Editor’s Note: This essay is from our October 2017 L.A. Real Estate issue. For the rest of the L.A. Real Estate package, check out the issue.
I live in Cheviot Hills, that patch of real estate between Century City and the 10, the one bisected by meandering Motor Avenue. Developed in the 1920s for middle-class families, Cheviot Hills was named after a range that lies between England and Scotland, and much of the original architecture reflected a British Isles sensibility: quaint “witch house” cottages and stiff-upper-lipped Tudors with the odd French mansard or hacienda-style house mixed in. Architectural diversity was part of its charm.
Today, though, the originals are falling like so many houses huffed and puffed upon by developers and flippers, replaced by McMansions that overwhelm their lots—and the homes beside them. McMansionization isn’t new, but it has become newly hot along with the booming real estate market. Nor is it unique to Cheviot Hills. It’s happening in Beverly Grove and Sherman Oaks and Mar Vista and beyond. In March the City of Los Angeles enacted rules to toughen up the anti-McMansion ordinance established in 2008. Now a new home can’t take up more than 45 percent of the lot (before it could take up 50 percent). Still, disproportionately sized homes continue to pop up all over the place.
I get it: A house just ain’t a smart home without 5BR/5+BA, chef’s kitchen, screening room, steam bath, and three-car garage, but a sense of scale never hurt anyone. Speculators may want to play it safe with a proven design, even if it makes no sense in the neighborhoods that it’s dominating. But would it kill them to employ three or—gasp!—four different designs rather than making them all neo-Cape Cod? Could there be a variation on the [select one] white [ ] or gray [ ] siding with [select one] red [ ] or black [ ] front door?

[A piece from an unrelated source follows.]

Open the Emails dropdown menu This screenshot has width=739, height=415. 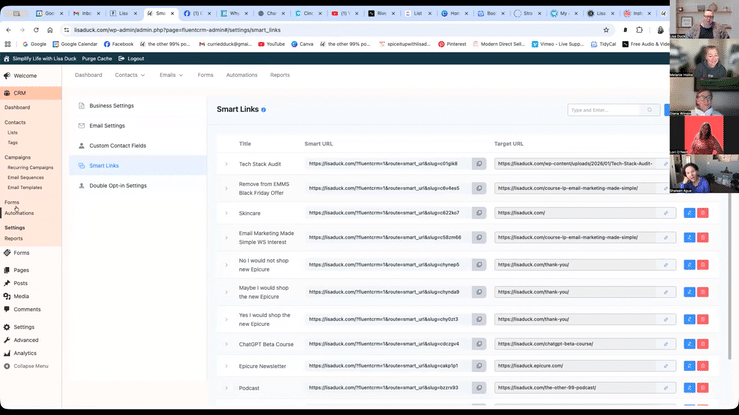coord(172,75)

Call me a crotchety, antidevelopment NIMBY. None of that’s true (except for maybe the crotchety part), but I believe that a neighborhood is more than the sum of its stylistically formulaic, maximized square footage. And if you newbies insist on being that way, then go on—off my sensibly scaled lawn! Stay on that side of your six-inch strip of synthetic turf and breathe deeply of your vast, electrostatically scrubbed interior air. You’ll come around eventually.